The ACLU of Utah and the National Immigration Law Center have filed a lawsuit against the state over the law, challenging its constitutionality.
SALT LAKE CITY — A top Department of Justice attorney described Tuesday's meetings with Utah leaders over a controversial immigration enforcement law passed by the Utah Legislature earlier this year as "productive."
However, assistant attorney general Tony West, who heads the DOJ's Civil Division, gave no indication whether the federal government will intervene in a lawsuit challenging the constitutionality of HB497.
West said the meetings, held at the state Capitol, were among "a series of productive meetings we have had with the state of Utah.
"We continue to have some good conversations," he said.
West was joined by Thomas E. Perez, head of the Department of Justice's Civil Rights Division, in a meeting with Utah Attorney General Mark Shurtleff and assistant attorneys general. DOJ officials also met with legislative leaders, including Rep. Stephen Sandstrom, R-Orem, sponsor of HB497; Senate President Michael Waddoups and Sen. Luz Robles, D-Salt Lake.
The ACLU of Utah and the National Immigration Law Center have filed a lawsuit against the state over the law, challenging its constitutionality. The ACLU wants the federal government to challenge the law as well.
The law requires police to verify the immigration status of people arrested for felonies and class A misdemeanors as well those booked into jail on class B and class C misdemeanors. The law also says officers may attempt to verify the status of someone detained for class B and class C misdemeanors.
The plaintiffs have maintained that the law will turn Utah into a "show-me-your-papers" state.
Shurtleff said he and attorneys from his office explained provisions of HB497 and discussed aspects of the law of concern to DOJ attorneys. Shurtleff has twice traveled to Washington, D.C., to meet with DOJ officials regarding the Utah law.
Shurtleff, who described the visit as "a great meeting," said the DOJ offered no indication how it will proceed.
"We don't know if we satisfied them. They'll let us know," Shurtleff said. Utah officials also discussed aspects of HB116, the so-called guest worker bill, which was one of four bills passed by lawmakers in 2011 and signed into law in March.
If the DOJ plans to intervene, Shurtleff said he hopes it does so soon, because a federal court hearing on HB497 is scheduled for early December. State attorneys plan to ask U.S. District Judge Clark Waddoups to allow Utah's immigration enforcement law to take effect.
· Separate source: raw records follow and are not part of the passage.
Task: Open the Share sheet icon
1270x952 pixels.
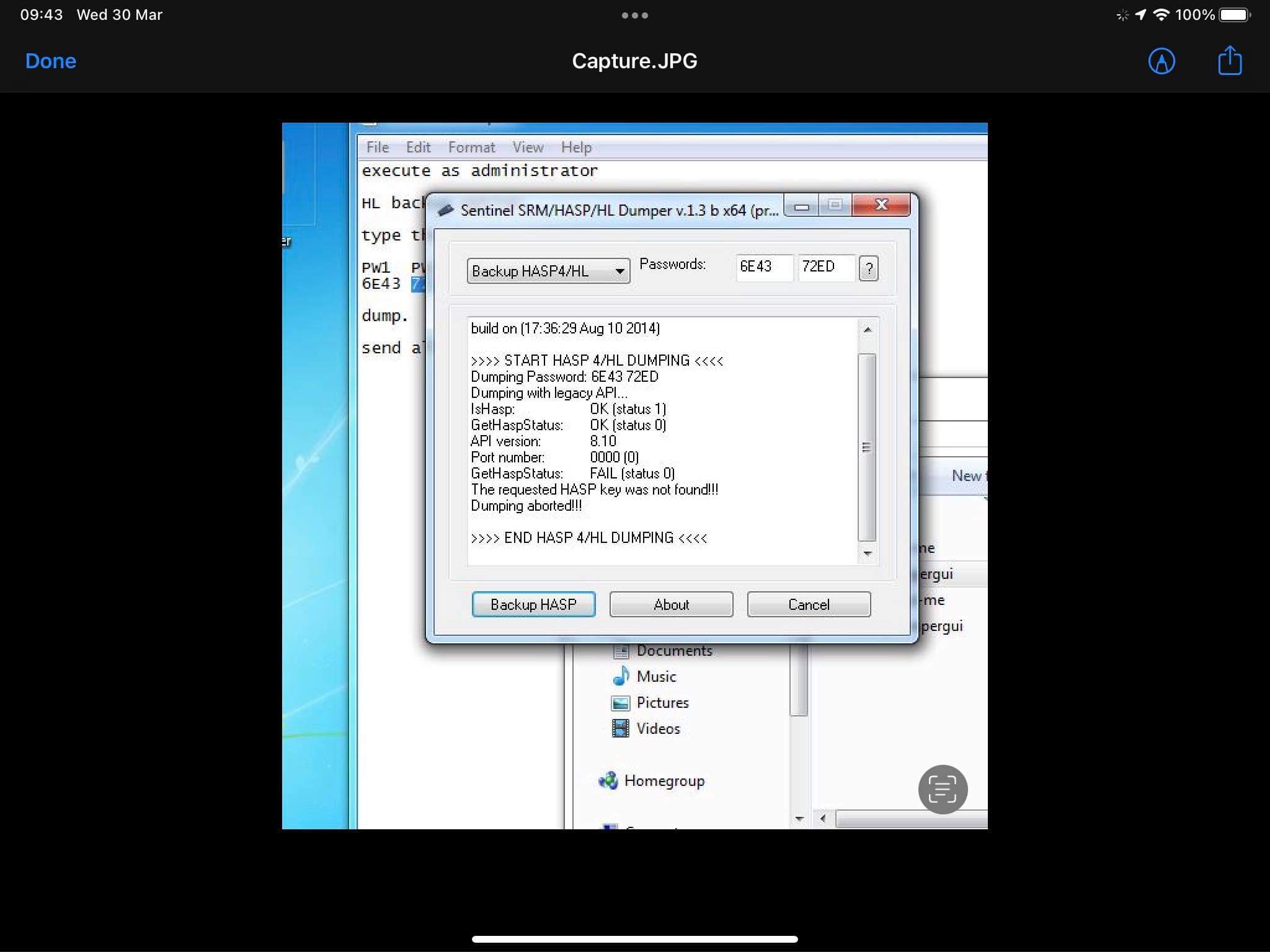Action: tap(1229, 61)
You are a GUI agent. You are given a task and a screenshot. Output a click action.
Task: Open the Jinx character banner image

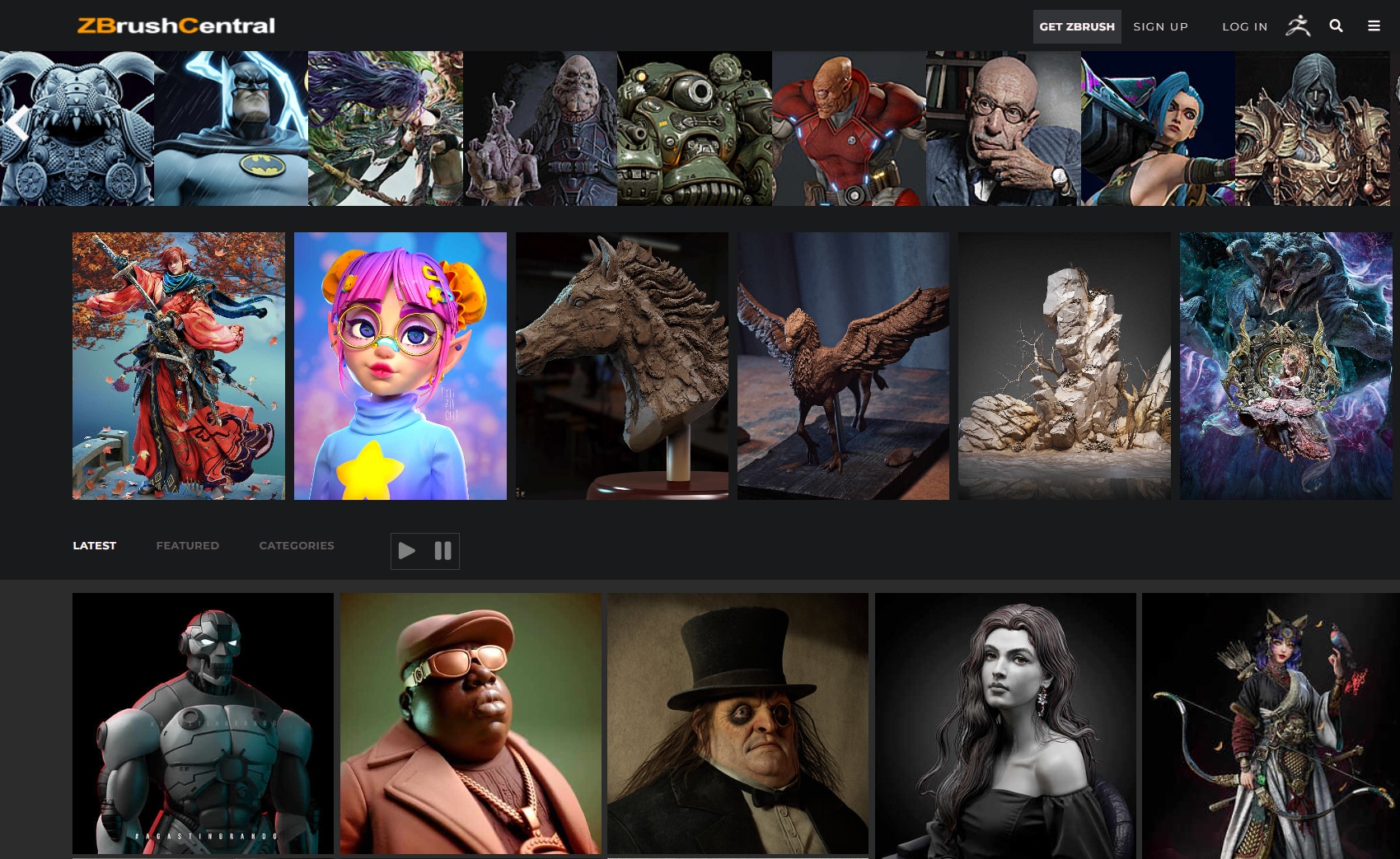tap(1157, 128)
Ideally, the state would like an answer from the federal court before the start of the 2012 Legislature, Shurtleff said.
Presently, the Department of Justice is challenging state laws passed by the legislatures of Arizona and Alabama.
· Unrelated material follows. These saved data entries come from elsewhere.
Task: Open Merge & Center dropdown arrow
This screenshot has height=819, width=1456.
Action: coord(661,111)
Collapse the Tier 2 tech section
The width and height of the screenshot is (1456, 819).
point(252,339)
While HB497 started as measure very similar to Arizona's contentious enforcement measure, the Utah bill was refined using U.S. District Judge Susan Bolton's ruling that halted portions of Arizona's SB1070 as a guide, Shurtleff said. Bolton issued a temporary injunction against a portion of the law that would have required police to check the immigration status of anyone they suspected of being an illegal resident. Other parts of the law were allowed to take effect, however.
Utah officials have maintained that Utah's legislation is considerably different than the Arizona law.
Meanwhile, the ACLU of Utah called on the DOJ to challenge the constitutionality of HB497. "We'd like them to file a legal challenge," said executive director Karen McCreary, Tuesday.
McCreary said Utah's law has similar impacts and consequences to the Arizona law.
"It's why we filed the lawsuit," she said.